WHAT TO WORK ON => Reproduce the first line of the entries that follow and each later line, word for word, ending with the one containing "Task: Expand the Permaweb".

DATASET RECORDS =>

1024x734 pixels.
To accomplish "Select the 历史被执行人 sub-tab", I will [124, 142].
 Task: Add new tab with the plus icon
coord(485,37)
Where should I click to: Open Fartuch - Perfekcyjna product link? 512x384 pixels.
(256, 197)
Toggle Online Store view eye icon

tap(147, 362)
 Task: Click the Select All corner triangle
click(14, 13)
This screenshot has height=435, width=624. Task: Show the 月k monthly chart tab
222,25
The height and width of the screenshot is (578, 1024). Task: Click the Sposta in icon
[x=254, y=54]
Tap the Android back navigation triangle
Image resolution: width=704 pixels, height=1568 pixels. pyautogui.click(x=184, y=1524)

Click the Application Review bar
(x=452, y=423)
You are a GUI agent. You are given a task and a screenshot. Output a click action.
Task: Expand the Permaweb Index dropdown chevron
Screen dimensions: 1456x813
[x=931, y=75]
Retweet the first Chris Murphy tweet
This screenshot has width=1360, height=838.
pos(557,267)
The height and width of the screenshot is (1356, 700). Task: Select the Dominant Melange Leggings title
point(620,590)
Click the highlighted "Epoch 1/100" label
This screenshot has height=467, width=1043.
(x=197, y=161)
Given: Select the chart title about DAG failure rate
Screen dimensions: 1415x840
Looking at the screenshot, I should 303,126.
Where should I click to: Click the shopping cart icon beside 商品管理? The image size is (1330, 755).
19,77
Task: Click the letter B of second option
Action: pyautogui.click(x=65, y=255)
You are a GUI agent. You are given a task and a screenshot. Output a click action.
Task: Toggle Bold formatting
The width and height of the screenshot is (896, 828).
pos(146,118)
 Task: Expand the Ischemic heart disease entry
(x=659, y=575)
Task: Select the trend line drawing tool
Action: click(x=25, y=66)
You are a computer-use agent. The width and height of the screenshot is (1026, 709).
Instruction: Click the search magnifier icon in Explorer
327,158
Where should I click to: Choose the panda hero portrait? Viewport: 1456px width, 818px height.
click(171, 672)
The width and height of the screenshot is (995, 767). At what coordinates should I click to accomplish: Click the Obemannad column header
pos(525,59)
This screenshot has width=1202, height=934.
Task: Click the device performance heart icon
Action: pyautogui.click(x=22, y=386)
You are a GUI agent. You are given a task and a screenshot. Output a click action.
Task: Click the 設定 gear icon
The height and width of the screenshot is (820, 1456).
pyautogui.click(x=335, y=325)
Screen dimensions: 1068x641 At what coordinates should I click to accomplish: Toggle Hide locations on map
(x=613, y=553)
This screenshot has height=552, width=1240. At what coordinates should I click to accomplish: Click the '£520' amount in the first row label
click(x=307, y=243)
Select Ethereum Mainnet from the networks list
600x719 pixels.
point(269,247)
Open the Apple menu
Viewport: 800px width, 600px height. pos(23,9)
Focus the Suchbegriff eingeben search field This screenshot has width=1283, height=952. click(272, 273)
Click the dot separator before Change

RESULT OF THE EXERCISE =>
1024x734 pixels.
To accomplish "Select the 历史被执行人 sub-tab", I will [124, 142].
 Task: Add new tab with the plus icon
coord(485,37)
Where should I click to: Open Fartuch - Perfekcyjna product link? 512x384 pixels.
(256, 197)
Toggle Online Store view eye icon

tap(147, 362)
 Task: Click the Select All corner triangle
click(14, 13)
This screenshot has height=435, width=624. Task: Show the 月k monthly chart tab
222,25
The height and width of the screenshot is (578, 1024). Task: Click the Sposta in icon
[x=254, y=54]
Tap the Android back navigation triangle
Image resolution: width=704 pixels, height=1568 pixels. pyautogui.click(x=184, y=1524)

Click the Application Review bar
(x=452, y=423)
You are a GUI agent. You are given a task and a screenshot. Output a click action.
Task: Expand the Permaweb Index dropdown chevron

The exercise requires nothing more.